The History of MasterCard
What we know today as the MasterCard was originally called “Master Charge,” and was created as a joint venture between United California Bank, Crocker National Bank, Wells Fargo, and Bank of California. These banks, together with the First National Bank in Louisville and Marine Midland Bank (later HSBC) in New York, formed the Interbank Card Association to create “Master Charge – the Interbank Card” in 1967. The card was conceived as a competitor to the BankAmericard that had been created by Bank of America and which was a predecessor of today’s Visa card.
The MasterCard Story
As far back as the late 1800s, merchants extended lines of credit to their customers using cards or special “credit coins” as currency. These credit cards were a private arrangement between the business and the customer, and were only accepted at the business that issued the card. It wasn’t until about the mid fifties that banks began issuing their own charge cards and “plastic” became a method of payment for most American consumers.
The company changed its name to MasterCard in 1979 and during the 90s, acquired UK-based credit card company, Access Card. In 2002 they also took over a European based credit card issuer, Europay. Both of these companies were subsumed under the MasterCard name. After it’s initial public offering in 2006, MasterCard is traded on the New York Stock Exchange and is valued at around 30 billion dollars. The company also changed its name to MasterCard Worldwide and modified their corporate logo. Instead of two intersecting circles, the new corporate logo included a third translucent circle in the middle, which overlaps the original two. However, the logo on the cards remains the same: the two intersecting red and orange circles, which have been MasterCard’s distinctive logo since the company’s inception.

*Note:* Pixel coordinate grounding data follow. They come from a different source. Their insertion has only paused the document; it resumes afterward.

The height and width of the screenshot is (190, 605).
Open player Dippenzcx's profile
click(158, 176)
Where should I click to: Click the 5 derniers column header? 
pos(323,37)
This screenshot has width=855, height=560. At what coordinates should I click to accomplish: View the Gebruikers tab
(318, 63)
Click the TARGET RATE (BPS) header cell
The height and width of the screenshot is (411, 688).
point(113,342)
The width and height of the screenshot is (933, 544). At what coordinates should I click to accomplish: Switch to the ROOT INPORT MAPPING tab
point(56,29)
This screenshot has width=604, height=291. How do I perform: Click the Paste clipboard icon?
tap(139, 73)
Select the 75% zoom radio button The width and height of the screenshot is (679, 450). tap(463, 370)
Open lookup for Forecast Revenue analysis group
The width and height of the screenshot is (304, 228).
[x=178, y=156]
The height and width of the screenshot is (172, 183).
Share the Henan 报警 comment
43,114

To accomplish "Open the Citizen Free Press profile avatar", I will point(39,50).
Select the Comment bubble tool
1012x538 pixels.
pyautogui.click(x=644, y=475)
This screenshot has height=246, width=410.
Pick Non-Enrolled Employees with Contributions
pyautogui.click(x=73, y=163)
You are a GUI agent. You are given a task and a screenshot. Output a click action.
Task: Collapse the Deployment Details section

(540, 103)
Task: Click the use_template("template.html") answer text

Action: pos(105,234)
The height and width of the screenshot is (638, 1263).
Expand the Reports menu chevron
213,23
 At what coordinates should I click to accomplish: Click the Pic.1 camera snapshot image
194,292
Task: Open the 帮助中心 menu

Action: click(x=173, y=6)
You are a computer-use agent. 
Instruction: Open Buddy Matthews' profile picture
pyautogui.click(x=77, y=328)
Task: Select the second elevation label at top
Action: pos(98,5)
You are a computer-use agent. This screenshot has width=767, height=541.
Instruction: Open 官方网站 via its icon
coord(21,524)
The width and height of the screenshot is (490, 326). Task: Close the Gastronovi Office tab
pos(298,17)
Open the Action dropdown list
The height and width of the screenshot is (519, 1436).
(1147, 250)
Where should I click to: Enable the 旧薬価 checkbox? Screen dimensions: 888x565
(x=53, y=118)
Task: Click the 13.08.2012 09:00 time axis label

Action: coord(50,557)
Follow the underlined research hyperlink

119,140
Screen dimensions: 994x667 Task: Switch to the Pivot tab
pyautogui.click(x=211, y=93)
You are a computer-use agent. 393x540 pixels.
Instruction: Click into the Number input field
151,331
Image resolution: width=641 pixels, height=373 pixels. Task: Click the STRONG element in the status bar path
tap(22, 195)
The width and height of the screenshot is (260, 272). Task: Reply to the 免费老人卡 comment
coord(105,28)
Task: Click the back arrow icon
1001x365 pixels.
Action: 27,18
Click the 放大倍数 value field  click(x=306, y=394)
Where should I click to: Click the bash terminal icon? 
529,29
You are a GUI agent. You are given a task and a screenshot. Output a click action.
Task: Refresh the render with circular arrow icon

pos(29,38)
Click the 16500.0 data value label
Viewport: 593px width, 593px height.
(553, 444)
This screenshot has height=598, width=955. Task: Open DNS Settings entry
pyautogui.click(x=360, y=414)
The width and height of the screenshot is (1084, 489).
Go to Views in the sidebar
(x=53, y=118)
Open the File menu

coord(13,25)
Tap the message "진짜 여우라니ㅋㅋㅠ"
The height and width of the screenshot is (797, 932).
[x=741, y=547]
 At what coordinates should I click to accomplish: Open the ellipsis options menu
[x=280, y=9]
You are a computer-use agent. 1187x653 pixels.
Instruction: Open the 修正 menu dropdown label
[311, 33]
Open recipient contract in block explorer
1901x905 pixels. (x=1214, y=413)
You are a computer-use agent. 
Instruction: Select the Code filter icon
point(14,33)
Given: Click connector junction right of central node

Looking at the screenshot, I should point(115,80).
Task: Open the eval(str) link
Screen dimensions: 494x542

Today, MasterCard is a worldwide association of banks and financial institutions. Like their main competitor, Visa, MasterCard is not directly responsible for the credit cards or loans that are branded under their card name. The financial institutions that issue MasterCards are responsible for the debts. MasterCard creates revenue by charging transaction fees to consumers, and also to the financial institutions that participate in the MasterCard network.